Parkinson’s disease is the second most common neurodegenerative disease after Alzheimer’s disease. It develops when dopamine-secreting neurons in the brain die. It is still unclear why and what causes these neurons to die. An international research team consisting of five working groups now wants to find out what role neuronal calcium metabolism plays in this process. The interdisciplinary joint project is funded by the British science foundation “Wellcome Trust” with a “Collaborative Award” of around five million euros; it is headed by Professor Richard Wade-Martin from the University of Oxford. Professor Birgit Liss from the University of Ulm is also involved, receiving more than 500,000 euros for her subproject.
The neurotransmitter dopamine plays a key role in the transmission of nerve signals. If dopamine is missing in the brain, the transmission of nerve impulses to muscle cells, among other things, is disturbed, as is the case with Parkinson’s disease. The consequences: Mobility and dexterity are lost, muscle stiffness and rest tremor occur, and sufferers have trouble initiating movements. But what makes these dopamine-secreting neurons so sensitive and vulnerable that they perish in Parkinson’s disease?

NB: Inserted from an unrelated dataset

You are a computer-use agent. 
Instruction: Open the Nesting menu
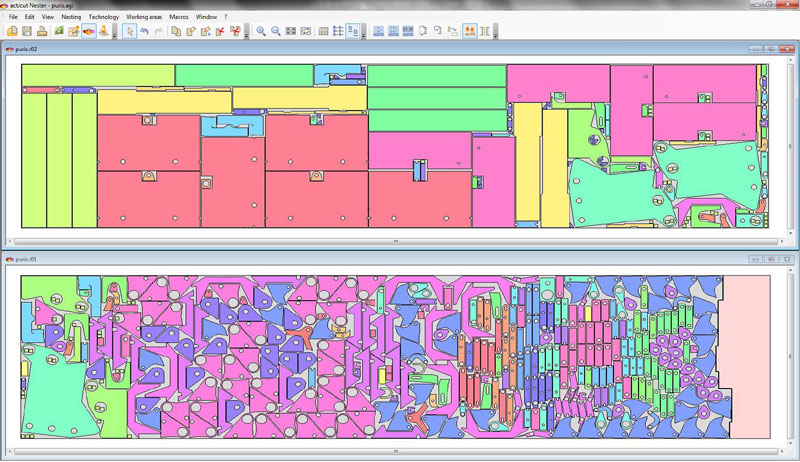pyautogui.click(x=71, y=17)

“It is now known that certain dopamine-secreting neurons are particularly vulnerable, located in a specific region of the brainstem: the so-called black matter. We now want to find out why this is so,” explains Professor Richard Wade-Martin of the Oxford Parkinson’s Disease Centre (OPDC). The British researcher is coordinating the research project “Compartmentalised calcium handling in dopamine neurons”, which is funded by the Wellcome Trust with a “Collaborative Award in Science” worth 3.8 million British pounds. The researchers want to understand in detail how exactly calcium enters these neurons and how it controls dopamine release and other processes there. Different areas of the cell will be studied separately, as the cell body and cell processes appear to differ greatly in this regard.
“Calcium is essential for generating electrical and chemical signals that are important for releasing dopamine, for example. On the other hand, calcium is also known to induce stress and even cell death. It is therefore important that calcium metabolism is well balanced and does not get out of hand even under stress, because the dopamine-releasing cells are particularly sensitive to such disturbances,” says Professor Birgit Liss. The head of the Institute of Applied Physiology at the University of Ulm has been a Visiting Fellow and Visiting Professor at the University of Oxford (Linacre and New College) since 2019, and co-applicant for this research project.
The international research team, working with both mouse models and human stem cells, aims to understand why dopamine-secreting cells are so sensitive to perturbations in calcium metabolism and other stressors. This may also provide ways to make these neurons more resistant. The interdisciplinary collaborative project brings together the work of five research groups from the University of Oxford, University College London and the University of Ulm. They are led by Professors Richard Wade-Martin (coordinator), Stephanie Cragg, Peter Magill, Josef Kittler and Birgit Liss.
Liss will use the funding for the Ulm subproject to finance doctoral and postdoctoral positions. At the kick-off meeting in Oxford at the beginning of September, two of her junior researchers were already involved. In addition to presenting posters and talks, the main goal was to establish contact with the other participating research groups. “A research project that is located at different sites in different countries thrives on the exchange and personal contact of all scientists involved. In this way, joint experiments can be optimally planned and expertise exchanged,” says the Ulm Parkinson’s expert.